Collected data:
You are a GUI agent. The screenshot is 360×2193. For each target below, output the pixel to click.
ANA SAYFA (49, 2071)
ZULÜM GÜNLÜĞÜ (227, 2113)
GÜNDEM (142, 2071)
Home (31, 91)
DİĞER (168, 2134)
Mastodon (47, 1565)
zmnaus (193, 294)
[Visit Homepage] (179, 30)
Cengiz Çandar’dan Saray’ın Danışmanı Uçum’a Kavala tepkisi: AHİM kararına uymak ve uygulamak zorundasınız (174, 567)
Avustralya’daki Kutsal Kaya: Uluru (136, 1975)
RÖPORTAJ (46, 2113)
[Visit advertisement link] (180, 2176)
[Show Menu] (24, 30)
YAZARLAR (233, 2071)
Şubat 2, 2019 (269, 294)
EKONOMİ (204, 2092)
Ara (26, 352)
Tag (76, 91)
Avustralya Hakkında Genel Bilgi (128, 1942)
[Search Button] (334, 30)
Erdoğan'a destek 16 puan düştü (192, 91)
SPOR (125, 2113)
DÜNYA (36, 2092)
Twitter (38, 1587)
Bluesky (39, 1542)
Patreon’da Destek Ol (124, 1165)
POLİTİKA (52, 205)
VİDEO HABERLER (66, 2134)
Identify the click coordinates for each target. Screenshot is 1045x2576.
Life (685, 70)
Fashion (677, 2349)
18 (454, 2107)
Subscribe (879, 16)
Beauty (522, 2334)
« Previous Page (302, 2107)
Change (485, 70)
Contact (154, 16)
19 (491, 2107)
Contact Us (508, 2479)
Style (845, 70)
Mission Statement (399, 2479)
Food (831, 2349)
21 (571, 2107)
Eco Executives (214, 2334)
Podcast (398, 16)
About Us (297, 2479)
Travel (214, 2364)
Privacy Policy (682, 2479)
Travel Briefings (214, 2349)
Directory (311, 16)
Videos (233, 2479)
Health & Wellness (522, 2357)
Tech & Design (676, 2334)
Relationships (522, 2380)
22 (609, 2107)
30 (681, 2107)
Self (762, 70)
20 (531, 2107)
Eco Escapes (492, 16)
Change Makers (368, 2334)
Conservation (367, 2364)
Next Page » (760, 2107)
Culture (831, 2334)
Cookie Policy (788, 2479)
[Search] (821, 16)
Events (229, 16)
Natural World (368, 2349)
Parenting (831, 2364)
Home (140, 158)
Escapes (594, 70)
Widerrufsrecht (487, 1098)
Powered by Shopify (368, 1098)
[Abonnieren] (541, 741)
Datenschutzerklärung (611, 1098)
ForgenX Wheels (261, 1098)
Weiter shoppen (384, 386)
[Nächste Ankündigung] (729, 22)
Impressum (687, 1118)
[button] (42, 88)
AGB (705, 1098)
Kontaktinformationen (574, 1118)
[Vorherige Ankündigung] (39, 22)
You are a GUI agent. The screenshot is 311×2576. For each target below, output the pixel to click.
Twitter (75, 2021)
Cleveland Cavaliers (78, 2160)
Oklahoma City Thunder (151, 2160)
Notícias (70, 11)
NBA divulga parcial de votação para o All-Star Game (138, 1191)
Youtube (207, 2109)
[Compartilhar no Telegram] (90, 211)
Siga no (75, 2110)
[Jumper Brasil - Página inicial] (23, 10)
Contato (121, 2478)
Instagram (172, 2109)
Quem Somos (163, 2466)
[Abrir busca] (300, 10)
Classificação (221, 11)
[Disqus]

WORK ITEM
Working from the records above, write out verbatim only the lines from the line containing "Podcast (398, 16)" through the line containing "Change Makers (368, 2334)".

ANSWER TO THIS PROBLEM
Podcast (398, 16)
About Us (297, 2479)
Travel (214, 2364)
Privacy Policy (682, 2479)
Travel Briefings (214, 2349)
Directory (311, 16)
Videos (233, 2479)
Health & Wellness (522, 2357)
Tech & Design (676, 2334)
Relationships (522, 2380)
22 (609, 2107)
30 (681, 2107)
Self (762, 70)
20 (531, 2107)
Eco Escapes (492, 16)
Change Makers (368, 2334)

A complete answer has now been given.